## PROBLEM REQUIREMENTS
Within the entries below, the lines from the one with "Pelatihan dan Sertifikasi BNSP Penyelenggara" through the one with "Meningkatkan Strategi Pemasaran" are to be set down exactly, both ends kept.

## DATA SECTION

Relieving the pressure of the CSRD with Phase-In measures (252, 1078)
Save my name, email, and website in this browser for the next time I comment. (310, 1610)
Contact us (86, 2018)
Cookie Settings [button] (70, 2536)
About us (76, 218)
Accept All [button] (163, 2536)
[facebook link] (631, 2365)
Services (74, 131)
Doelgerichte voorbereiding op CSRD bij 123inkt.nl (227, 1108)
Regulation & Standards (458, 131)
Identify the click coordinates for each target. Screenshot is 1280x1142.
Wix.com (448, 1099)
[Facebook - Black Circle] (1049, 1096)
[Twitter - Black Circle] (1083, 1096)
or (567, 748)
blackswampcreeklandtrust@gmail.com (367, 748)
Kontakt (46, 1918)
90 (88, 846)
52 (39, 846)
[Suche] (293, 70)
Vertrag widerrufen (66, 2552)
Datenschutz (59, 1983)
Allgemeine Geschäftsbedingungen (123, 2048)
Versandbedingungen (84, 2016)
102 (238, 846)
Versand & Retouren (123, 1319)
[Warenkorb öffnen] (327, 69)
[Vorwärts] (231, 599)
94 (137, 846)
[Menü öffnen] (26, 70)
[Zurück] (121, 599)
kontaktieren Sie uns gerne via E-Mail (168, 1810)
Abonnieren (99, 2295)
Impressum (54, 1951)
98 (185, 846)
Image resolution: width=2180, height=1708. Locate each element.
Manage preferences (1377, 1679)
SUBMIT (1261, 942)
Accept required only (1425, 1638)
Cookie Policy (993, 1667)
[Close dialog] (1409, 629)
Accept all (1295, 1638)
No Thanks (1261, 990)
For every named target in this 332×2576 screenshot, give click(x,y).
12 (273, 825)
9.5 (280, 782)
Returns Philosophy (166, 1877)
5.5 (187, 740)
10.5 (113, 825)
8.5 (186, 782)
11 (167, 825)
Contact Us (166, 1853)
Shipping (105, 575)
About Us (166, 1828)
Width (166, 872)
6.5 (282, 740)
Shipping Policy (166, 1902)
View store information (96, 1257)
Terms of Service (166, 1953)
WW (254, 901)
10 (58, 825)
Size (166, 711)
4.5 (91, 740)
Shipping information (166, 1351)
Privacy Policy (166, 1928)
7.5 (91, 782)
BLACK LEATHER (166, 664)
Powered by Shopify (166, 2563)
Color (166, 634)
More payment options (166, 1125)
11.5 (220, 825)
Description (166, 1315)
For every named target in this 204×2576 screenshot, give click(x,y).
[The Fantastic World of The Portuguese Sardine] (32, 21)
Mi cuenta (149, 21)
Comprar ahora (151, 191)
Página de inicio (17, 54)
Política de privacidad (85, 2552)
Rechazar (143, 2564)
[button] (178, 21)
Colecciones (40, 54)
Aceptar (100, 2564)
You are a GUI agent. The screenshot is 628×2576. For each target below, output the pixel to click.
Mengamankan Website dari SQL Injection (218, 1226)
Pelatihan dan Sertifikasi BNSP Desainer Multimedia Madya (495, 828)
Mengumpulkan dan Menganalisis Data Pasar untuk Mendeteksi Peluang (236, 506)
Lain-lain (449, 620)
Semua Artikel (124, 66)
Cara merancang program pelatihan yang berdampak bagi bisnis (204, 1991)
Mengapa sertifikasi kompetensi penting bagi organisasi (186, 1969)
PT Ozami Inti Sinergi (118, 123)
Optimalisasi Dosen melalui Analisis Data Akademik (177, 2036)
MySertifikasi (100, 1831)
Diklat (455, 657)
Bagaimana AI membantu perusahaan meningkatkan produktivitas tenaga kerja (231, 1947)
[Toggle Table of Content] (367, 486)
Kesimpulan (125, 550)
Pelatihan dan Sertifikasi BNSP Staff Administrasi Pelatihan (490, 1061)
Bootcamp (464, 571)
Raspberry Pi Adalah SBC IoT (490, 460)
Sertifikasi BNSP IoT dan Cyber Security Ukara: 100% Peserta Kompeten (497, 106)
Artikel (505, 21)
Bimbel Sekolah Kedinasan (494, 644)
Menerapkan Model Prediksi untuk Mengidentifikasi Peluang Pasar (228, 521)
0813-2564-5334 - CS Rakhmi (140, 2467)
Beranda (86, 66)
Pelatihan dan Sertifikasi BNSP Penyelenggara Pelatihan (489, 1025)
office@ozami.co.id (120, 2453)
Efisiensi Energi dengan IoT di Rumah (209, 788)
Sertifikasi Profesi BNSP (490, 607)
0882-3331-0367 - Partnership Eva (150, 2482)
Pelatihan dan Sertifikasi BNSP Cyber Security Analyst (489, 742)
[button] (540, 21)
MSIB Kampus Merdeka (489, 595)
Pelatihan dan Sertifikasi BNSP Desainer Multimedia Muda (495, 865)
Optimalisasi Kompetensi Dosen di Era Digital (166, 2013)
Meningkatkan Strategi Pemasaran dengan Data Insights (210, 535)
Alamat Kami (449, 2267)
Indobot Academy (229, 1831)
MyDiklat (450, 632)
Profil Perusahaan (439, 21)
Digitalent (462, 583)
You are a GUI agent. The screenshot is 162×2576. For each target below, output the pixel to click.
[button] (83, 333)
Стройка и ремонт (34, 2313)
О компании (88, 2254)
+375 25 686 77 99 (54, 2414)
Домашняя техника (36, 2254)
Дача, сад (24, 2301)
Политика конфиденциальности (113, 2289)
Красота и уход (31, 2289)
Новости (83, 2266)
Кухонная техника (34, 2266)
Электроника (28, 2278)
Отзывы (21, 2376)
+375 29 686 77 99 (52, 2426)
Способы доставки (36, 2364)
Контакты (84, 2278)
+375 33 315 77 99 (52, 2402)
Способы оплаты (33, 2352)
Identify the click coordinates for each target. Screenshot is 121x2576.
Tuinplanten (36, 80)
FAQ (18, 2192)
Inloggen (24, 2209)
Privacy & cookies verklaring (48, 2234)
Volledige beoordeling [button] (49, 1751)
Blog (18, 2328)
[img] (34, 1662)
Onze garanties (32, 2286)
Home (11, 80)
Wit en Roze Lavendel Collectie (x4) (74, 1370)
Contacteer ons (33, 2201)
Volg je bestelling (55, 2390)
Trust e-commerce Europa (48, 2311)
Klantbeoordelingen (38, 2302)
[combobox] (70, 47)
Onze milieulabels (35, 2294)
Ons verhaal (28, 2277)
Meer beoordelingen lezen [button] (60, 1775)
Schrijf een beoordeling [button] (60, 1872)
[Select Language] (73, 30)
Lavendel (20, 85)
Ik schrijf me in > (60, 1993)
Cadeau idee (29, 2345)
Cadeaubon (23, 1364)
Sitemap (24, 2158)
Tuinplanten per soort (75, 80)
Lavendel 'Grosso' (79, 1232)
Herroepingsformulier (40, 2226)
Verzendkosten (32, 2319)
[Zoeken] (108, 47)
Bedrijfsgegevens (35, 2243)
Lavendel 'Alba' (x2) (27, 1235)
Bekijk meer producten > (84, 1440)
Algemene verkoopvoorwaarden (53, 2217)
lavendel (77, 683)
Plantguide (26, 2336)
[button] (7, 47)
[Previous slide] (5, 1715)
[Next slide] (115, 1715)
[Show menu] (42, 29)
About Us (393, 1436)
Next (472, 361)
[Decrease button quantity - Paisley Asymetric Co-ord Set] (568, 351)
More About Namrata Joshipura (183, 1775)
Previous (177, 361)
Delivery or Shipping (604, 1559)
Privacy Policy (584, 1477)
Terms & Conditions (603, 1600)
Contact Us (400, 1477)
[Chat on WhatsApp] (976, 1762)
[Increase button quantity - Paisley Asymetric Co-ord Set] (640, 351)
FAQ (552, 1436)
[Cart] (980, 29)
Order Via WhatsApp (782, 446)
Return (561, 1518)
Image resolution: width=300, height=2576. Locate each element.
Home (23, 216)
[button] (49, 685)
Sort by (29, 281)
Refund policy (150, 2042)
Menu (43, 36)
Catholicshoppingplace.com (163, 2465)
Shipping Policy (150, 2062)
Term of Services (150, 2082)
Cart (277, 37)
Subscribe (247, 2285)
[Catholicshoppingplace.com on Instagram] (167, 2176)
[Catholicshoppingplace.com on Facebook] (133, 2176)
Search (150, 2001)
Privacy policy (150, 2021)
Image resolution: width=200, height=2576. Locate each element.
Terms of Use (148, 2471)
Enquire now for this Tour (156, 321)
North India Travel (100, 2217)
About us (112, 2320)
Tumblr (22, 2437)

## ANSWER SPACE
Pelatihan dan Sertifikasi BNSP Penyelenggara Pelatihan (489, 1025)
office@ozami.co.id (120, 2453)
Efisiensi Energi dengan IoT di Rumah (209, 788)
Sertifikasi Profesi BNSP (490, 607)
0882-3331-0367 - Partnership Eva (150, 2482)
Pelatihan dan Sertifikasi BNSP Cyber Security Analyst (489, 742)
[button] (540, 21)
MSIB Kampus Merdeka (489, 595)
Pelatihan dan Sertifikasi BNSP Desainer Multimedia Muda (495, 865)
Optimalisasi Kompetensi Dosen di Era Digital (166, 2013)
Meningkatkan Strategi Pemasaran dengan Data Insights (210, 535)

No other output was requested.